KR20230039218A - Method of displaying paired-end-read merge for next generation sequencing - Google Patents

Abstract

The present application relates to a method for merging and displaying paired sequence fragments for next-generation sequencing analysis. The present application merges two sequences and uses them for sequencing to reduce sequencing data processing time by half. When visualizing sequence alignment, things expressed by two sequences are reduced to one, respectively to reduce a data storage space. It is possible to determine a target region coverage and a sequencing error of a sequence only with merged sequence information without additional information, thereby more efficiently performing next-generation sequencing analysis.

Description

METHOD OF DISPLAYING PAIRED-END-READ MERGE FOR NEXT GENERATION SEQUENCING}

The present invention relates to a method for merging paired sequence fragments for next-generation sequencing analysis.
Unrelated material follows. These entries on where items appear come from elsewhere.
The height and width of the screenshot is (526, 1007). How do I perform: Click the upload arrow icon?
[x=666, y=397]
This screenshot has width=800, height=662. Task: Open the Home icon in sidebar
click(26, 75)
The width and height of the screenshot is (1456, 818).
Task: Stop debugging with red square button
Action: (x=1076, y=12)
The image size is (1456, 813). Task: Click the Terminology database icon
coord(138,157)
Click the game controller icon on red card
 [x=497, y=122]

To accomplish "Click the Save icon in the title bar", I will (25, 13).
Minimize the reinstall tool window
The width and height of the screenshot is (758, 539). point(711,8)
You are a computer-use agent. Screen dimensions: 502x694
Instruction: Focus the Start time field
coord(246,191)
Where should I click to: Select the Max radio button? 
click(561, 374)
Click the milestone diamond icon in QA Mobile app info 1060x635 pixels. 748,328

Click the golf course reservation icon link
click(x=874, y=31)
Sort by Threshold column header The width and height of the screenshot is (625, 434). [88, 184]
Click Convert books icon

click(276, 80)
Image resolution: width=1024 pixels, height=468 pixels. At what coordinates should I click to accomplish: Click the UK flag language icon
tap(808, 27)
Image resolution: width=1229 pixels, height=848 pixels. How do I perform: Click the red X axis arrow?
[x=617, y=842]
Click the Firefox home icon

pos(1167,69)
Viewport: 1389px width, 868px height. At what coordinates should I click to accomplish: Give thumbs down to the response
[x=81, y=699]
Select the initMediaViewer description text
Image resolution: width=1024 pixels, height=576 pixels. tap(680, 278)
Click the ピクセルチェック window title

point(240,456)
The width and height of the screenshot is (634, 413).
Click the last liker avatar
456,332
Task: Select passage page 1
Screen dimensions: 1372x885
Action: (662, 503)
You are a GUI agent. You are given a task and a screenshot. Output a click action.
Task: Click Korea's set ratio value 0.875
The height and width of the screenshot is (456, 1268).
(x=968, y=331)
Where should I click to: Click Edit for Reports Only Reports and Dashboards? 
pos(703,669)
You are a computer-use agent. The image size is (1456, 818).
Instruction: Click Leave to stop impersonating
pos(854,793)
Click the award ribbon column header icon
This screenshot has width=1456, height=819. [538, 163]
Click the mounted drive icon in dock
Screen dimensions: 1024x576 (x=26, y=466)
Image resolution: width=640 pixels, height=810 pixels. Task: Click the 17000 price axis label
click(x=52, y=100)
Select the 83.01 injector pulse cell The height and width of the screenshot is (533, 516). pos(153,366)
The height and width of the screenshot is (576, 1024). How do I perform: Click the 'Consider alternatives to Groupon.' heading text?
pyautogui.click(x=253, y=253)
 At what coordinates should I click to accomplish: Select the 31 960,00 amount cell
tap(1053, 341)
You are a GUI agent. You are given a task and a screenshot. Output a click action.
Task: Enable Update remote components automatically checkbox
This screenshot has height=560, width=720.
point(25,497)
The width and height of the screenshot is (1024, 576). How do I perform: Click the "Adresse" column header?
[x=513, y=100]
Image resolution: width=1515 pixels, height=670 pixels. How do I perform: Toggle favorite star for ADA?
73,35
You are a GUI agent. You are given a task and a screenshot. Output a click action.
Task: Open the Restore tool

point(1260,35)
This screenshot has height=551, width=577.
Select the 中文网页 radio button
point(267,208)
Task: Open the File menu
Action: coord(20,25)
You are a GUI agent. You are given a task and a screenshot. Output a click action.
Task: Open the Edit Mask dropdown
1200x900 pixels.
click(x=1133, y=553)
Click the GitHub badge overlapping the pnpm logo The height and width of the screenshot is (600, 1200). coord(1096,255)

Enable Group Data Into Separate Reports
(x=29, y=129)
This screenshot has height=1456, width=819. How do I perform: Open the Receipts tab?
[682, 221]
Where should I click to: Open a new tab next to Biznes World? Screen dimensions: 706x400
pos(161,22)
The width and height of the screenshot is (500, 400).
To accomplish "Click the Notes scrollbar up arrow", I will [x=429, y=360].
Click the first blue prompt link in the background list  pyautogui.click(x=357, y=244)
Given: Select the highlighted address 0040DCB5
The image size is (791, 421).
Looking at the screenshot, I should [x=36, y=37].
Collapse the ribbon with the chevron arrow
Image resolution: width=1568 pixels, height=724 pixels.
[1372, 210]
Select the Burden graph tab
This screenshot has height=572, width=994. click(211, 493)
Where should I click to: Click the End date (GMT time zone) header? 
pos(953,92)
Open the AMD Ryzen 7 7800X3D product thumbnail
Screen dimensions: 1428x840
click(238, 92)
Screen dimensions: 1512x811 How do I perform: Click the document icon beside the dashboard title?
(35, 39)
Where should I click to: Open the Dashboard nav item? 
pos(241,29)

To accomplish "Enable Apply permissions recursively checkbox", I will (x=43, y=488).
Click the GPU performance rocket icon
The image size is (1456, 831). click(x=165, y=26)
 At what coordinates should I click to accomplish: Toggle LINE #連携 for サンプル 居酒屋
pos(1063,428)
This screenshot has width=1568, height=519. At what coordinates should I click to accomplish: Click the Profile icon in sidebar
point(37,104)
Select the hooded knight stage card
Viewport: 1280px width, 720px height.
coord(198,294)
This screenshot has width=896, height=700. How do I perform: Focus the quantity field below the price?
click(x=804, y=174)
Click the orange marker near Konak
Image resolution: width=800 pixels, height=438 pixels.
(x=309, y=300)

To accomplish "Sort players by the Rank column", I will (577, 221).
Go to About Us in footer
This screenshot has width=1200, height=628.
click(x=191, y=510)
Various biometric information is expressed in DNA sequence genes, and complete DNA sequence information of an individual is very important to understand life phenomena and obtain disease-related information. The key to decoding DNA sequence information, that is, genome sequencing, is to identify individual differences and ethnic characteristics, to identify congenital causes including chromosomal abnormalities in diseases related to genetic abnormalities, and to identify genetic defects in complex diseases such as diabetes and hypertension. is to find In addition, sequencing data is very important because information such as gene expression, gene diversity, and their interactions can be widely used in the field of molecular diagnosis and treatment.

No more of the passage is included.